Text: Matthew 5:38-48
“Strange Love”
In the Name of Jesus + Amen.
What does it mean to love your enemies? To love your enemies is to be like David, hated and hunted by, King Saul, through every field and cave of Israel; to play the harp to soothe his anger only to be repaid by a spear being hurled at you; to have served king and country only to have both betray you. Love for your enemy is to be so close to Saul to be able to cut off a corner of his tunic with your own knife, but instead to stay the blade from your enemy’s flesh. Love for your enemy is to stand over him while he sleeps in his camp, able to pin him to the earth with one stroke of your spear and yet instead to pardon him, spare him, and even rebuke those who tried to convince you otherwise.
That is love for your enemies. Well, at least a kind of love, but it’s not perfect love. There’s still more.
What does it mean to love your enemies? To love your enemies is to be like Hosea, commanded by God to marry Gomer, the harlot, in order to show God’s faithfulness to His people; to face ridicule and judgment for following God’s command. Love for your enemy is to bring shame on yourself for the sake of the people so that in remaining faithful to faithless woman, Israel’s redemption might be revealed. Love for your enemy is when a husband has mercy on adulterous Gomer, making known the mercy of God’s faithfulness to His bride, Israel. That is love for your enemies. Well, at least a kind of love, but it’s not perfect love. There’s still more.
What does it mean to love your enemies? To love your enemies is to be like Stephen, a man full of faith and the Holy Spirit, hated by the religious authorities, falsely slandered and accused of blasphemy, seized and brought before a kangaroo council. Love for your enemies is to be surrounded by your executors and to face them – not with retaliation but with Jesus’ words of repentance and forgiveness of sins upon your lips. Love for your enemies is to cry out: “Lord, do not hold this sin against them” - even as they stone you to death. That is love for your enemies. Well, at least a kind of love, but it’s not perfect love. There’s still more.

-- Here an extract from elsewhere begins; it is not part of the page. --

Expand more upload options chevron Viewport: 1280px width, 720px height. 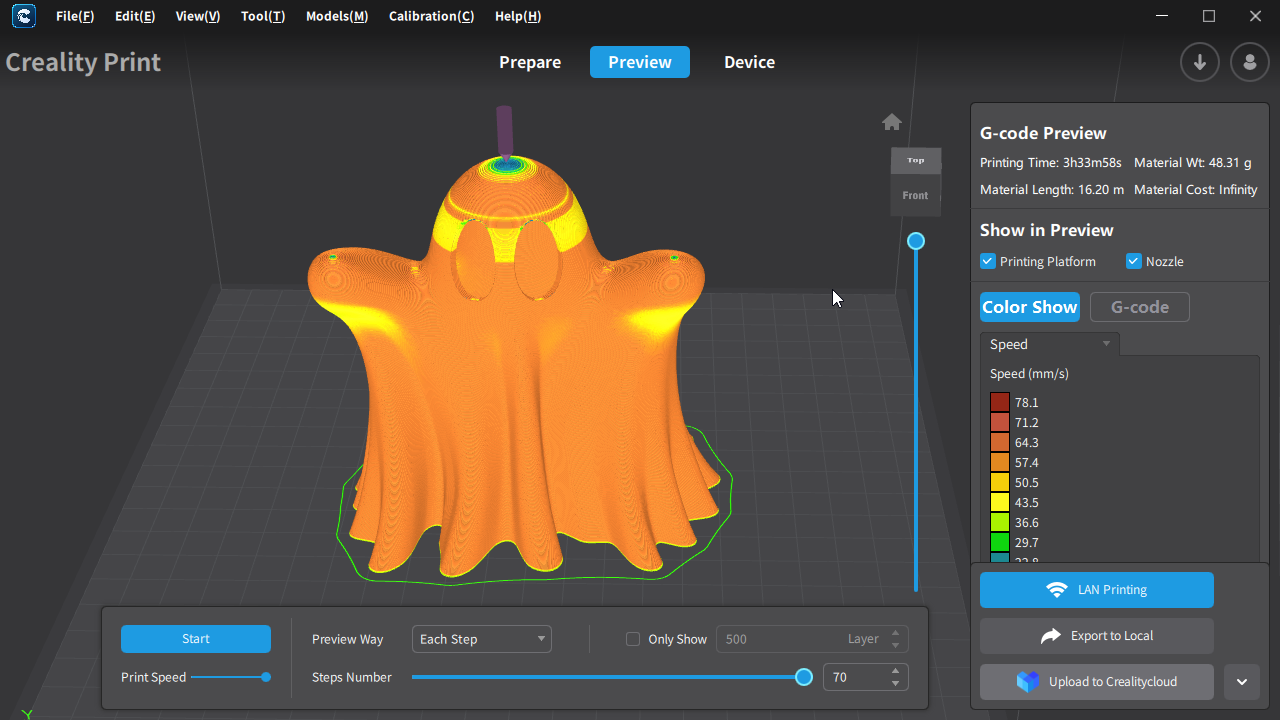pyautogui.click(x=1241, y=682)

Love your enemies. Jesus says. Love your enemies – not as David, or Hosea or Stephen but as your Father in heaven. To truly love your enemies is to be like God; to seek to embrace your fallen children only to have them shove you away and spit in your face; to heal the sick, only to have them reject the Great Physician; to feed the hungry only to have them grumble about the taste; to clothe the naked only to have them protest that you haven’t clothed them in name-brands; to open your hands and offer them everything the Father has to give, only to have them pierce those hands with nails, raise you in the air and watch, mock and chuckle as you slowly bleed to death. That is perfect love for your enemies. There is no greater love.
For while we were still weak, at the right time Christ died for the ungodly. For one will scarcely die for a righteous person—though perhaps for a good person one would dare even to die— but God shows his love for us in that while we were still sinners – rebels, enemies of God - Christ died for us.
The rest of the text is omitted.